- ABOUT THIS TASK
Your task is to repeat exactly the lines below between the line holding "Task: Toggle the BOLL (20) indicator label" and the line holding "Task: Open the Categories toolbar section", inclusive, and only those.

[DATA RECORDS — start]

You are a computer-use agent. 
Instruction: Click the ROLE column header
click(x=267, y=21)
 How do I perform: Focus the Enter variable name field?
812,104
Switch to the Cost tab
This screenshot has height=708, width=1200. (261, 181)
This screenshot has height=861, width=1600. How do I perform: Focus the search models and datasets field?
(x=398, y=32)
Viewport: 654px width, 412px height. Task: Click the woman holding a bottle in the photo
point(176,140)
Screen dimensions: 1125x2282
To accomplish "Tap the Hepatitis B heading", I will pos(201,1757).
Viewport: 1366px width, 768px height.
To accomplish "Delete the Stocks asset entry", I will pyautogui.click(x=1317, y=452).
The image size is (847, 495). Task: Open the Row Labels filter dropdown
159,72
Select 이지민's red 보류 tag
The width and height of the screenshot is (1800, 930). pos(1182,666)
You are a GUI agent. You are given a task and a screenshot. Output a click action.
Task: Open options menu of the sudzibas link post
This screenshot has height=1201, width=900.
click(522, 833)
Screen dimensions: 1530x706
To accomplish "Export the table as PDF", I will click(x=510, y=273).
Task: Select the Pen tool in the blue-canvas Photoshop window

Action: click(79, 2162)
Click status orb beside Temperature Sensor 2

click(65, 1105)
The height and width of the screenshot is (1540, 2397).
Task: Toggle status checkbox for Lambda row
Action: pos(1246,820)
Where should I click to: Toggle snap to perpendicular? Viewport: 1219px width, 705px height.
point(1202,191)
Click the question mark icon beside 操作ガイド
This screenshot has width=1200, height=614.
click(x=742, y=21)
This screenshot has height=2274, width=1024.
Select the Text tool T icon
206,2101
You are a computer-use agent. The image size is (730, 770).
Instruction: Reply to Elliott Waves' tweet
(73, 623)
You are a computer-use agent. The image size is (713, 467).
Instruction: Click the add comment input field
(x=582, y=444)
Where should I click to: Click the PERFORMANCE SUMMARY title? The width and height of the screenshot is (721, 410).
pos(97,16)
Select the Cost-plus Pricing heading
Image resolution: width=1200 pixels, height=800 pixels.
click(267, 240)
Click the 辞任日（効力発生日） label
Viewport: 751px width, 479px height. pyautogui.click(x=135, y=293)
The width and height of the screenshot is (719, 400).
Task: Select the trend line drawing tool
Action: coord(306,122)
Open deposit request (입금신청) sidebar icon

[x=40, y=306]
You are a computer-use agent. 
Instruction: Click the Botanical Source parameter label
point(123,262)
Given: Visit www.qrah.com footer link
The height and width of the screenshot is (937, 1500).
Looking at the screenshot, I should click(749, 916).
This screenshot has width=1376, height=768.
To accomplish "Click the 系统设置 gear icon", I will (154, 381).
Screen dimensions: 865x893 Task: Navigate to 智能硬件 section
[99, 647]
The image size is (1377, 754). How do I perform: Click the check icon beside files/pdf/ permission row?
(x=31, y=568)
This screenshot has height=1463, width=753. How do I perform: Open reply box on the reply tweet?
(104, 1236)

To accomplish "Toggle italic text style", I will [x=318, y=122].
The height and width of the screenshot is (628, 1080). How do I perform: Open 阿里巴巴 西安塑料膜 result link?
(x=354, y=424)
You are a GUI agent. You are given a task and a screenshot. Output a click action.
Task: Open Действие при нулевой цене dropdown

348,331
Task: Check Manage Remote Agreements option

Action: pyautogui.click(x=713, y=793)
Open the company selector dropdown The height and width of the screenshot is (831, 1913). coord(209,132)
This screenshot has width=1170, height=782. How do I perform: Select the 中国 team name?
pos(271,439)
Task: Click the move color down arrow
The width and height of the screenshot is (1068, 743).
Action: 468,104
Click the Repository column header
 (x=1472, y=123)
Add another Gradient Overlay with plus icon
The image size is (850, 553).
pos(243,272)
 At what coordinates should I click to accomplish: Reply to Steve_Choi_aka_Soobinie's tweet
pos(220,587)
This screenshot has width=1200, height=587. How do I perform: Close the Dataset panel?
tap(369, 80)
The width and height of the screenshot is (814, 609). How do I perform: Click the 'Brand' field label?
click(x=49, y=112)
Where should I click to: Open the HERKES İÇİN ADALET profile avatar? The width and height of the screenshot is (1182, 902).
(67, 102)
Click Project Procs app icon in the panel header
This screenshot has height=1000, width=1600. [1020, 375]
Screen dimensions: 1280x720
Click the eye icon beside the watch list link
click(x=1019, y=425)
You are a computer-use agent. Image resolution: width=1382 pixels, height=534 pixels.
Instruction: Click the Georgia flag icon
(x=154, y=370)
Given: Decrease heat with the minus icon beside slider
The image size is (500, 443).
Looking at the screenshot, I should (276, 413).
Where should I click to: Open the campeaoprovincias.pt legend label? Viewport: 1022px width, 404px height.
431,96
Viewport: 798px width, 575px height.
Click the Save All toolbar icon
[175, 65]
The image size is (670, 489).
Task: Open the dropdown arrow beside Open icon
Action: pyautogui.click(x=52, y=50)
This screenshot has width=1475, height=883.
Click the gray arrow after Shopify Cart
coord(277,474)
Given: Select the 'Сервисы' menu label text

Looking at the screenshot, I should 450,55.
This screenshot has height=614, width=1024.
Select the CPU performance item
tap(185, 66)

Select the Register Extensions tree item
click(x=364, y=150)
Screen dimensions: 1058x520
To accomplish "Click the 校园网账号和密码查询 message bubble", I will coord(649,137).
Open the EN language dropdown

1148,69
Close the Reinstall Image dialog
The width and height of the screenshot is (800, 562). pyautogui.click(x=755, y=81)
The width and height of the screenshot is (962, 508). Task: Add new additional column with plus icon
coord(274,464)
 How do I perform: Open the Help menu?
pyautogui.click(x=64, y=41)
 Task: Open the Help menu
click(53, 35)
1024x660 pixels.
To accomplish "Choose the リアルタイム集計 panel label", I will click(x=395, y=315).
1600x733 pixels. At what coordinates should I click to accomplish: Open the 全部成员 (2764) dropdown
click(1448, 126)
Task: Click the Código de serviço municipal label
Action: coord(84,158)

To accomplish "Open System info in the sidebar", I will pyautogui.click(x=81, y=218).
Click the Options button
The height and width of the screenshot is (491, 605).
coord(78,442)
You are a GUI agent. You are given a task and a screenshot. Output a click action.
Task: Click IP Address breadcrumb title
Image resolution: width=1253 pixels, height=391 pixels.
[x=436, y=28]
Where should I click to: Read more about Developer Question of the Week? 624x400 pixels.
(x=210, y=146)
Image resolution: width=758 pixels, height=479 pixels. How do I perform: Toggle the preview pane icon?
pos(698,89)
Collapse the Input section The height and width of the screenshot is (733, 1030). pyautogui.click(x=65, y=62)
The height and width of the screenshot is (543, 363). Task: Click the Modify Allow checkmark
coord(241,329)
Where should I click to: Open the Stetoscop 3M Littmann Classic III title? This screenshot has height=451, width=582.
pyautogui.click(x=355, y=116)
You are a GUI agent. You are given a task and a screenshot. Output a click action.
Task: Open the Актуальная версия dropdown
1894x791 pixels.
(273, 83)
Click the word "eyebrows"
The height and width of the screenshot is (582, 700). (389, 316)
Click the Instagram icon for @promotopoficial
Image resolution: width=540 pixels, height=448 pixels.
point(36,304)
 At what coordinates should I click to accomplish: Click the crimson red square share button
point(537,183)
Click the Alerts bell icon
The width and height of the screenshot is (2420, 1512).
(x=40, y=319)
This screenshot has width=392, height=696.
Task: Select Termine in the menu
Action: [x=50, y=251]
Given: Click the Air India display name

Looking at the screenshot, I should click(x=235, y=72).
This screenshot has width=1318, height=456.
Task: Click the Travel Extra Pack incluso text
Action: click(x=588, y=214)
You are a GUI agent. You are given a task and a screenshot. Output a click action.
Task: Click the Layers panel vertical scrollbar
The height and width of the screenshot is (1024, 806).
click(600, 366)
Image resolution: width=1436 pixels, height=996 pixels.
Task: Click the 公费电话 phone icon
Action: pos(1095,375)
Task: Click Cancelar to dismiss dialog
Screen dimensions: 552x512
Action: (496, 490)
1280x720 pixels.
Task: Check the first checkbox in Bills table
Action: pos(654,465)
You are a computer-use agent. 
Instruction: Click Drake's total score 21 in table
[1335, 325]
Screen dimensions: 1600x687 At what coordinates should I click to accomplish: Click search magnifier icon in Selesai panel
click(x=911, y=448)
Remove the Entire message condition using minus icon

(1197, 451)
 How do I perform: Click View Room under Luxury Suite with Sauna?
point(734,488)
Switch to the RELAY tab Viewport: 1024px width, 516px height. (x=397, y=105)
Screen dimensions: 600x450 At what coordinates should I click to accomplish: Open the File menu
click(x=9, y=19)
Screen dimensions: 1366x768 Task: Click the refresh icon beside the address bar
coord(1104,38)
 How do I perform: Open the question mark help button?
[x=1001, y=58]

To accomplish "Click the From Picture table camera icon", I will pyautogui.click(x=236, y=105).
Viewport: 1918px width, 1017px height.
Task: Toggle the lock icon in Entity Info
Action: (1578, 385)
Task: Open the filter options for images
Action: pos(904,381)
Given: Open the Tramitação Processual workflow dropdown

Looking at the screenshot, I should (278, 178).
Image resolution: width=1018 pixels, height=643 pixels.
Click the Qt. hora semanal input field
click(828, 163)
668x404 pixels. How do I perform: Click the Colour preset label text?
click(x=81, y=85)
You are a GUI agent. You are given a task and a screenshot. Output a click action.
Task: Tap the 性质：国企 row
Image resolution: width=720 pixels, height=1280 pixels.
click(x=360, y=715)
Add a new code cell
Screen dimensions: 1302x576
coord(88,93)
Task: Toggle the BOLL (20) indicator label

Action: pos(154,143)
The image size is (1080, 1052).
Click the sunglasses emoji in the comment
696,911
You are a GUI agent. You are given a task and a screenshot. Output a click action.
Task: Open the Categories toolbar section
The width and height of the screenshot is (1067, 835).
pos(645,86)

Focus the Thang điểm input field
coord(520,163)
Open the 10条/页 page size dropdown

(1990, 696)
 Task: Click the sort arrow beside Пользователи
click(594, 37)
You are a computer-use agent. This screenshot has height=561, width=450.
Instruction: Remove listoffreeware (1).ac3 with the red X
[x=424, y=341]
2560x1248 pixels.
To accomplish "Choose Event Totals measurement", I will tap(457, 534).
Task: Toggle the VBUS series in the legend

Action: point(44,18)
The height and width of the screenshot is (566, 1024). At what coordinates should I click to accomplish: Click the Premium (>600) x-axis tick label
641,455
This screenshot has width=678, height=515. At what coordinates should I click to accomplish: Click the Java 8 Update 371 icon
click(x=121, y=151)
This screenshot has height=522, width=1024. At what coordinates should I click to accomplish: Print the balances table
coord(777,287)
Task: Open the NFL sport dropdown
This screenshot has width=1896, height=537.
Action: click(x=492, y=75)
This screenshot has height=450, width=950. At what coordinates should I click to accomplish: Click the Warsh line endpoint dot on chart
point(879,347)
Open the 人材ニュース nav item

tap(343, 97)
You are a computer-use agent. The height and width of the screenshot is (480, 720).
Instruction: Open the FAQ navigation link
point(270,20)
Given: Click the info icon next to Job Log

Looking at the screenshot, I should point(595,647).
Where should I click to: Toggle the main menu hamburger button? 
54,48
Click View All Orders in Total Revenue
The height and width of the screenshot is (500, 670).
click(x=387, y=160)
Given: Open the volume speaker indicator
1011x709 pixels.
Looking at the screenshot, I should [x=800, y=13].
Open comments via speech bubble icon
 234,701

[DATA RECORDS — finish]

- TASK RESULT
Task: Toggle the BOLL (20) indicator label

Action: pos(154,143)
The image size is (1080, 1052).
Click the sunglasses emoji in the comment
696,911
You are a GUI agent. You are given a task and a screenshot. Output a click action.
Task: Open the Categories toolbar section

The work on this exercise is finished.